Côté environnement, les libéraux promettent aussi d’éliminer les subventions à l’industrie des combustibles fossiles d’ici 2023, soit deux ans plus tôt qu’initialement, et à adopter d’ici le printemps 2022 un « étiquetage obligatoire des produits chimiques dans les produits de consommation ».

M. Trudeau promet de déposer de nouveau, dans les 100 premiers jours d’un nouveau mandat, de nombreux projets de loi qui sont morts au feuilleton avec le déclenchement de la campagne électorale. Parmi eux, on compte le projet de loi pour réformer la Loi sur la radiodiffusion, qui avait été vertement critiquée par les conservateurs, et le projet de loi sur le contenu haineux en ligne. Un gouvernement libéral réélu promet de faire adopter, en 100 jours, le projet de loi sur la modernisation de la Loi sur les langues officielles.

Son parti compte aussi déposer, dans les 100 premiers jours d’un autre mandat, un projet de loi qui obligerait les plateformes numériques tirant des revenus des sites de nouvelles à payer pour le contenu des médias, à l’instar de la législation australienne qui s’est attiré les foudres de Facebook.

Les libéraux estiment que leurs investissements dans les infrastructures sociales permettront une croissance économique durable.
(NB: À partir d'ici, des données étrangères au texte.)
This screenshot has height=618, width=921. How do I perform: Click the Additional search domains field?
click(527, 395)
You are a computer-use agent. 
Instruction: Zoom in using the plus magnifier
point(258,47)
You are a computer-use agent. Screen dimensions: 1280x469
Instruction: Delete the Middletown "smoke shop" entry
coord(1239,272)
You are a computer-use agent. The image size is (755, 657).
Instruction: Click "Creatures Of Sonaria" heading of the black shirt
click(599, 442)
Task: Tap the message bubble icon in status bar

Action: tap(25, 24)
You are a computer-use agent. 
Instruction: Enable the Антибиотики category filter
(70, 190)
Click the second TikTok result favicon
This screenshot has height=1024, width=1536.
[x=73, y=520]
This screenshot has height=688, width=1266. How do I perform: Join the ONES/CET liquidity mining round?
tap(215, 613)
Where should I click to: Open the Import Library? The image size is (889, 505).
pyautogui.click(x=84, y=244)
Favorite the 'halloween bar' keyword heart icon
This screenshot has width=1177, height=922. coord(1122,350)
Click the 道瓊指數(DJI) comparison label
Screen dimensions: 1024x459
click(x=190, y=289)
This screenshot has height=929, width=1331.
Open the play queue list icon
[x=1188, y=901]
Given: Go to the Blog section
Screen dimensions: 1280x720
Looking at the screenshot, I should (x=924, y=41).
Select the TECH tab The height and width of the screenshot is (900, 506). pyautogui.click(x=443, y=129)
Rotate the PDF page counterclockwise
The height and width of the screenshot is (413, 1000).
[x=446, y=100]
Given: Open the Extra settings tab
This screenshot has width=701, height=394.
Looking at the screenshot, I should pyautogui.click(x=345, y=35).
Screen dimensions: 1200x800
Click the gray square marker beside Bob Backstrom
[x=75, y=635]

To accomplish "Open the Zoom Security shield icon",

On compte donc 30 milliards pour le système de garderies, déjà prévus dans le dernier budget, et quelque 25 milliards sur cinq ans annoncés en santé pendant la campagne électorale.

En outre, le plan libéral pour le logement et l’accès à la propriété, qui a été présenté la semaine dernière, est estimé à près de 15 milliards sur cinq ans selon la plateforme. On espère ainsi améliorer l’accès à la propriété avec des incitatifs fiscaux et aider les municipalités à accélérer la construction d’habitations pour lutter contre la crise du logement.

Ils ont dit

Les Canadiens et les Québécois méritent mieux qu’un gouvernement avec des promesses recyclées. Ils méritent un plan pour leur avenir, nos emplois et notre économie. C’est notre approche.

Erin O’Toole, chef des conservateurs

Ce qui me dérange, c’est la légèreté. Tu ne peux pas dire : on a été tellement bons qu’on n’a plus besoin de faire attention à l’endettement. […] Ça me semble irresponsable et ça envoie un message inquiétant pour les contribuables.

Yves-François Blanchet, chef du Bloc québécois, sur le crédit d’impôt pour la prolongation de la carrière

Le problème reste le même : Justin Trudeau fait des promesses sans garantir des actions concrètes. Et c’est souvent le cas. Il ne livre pas la marchandise.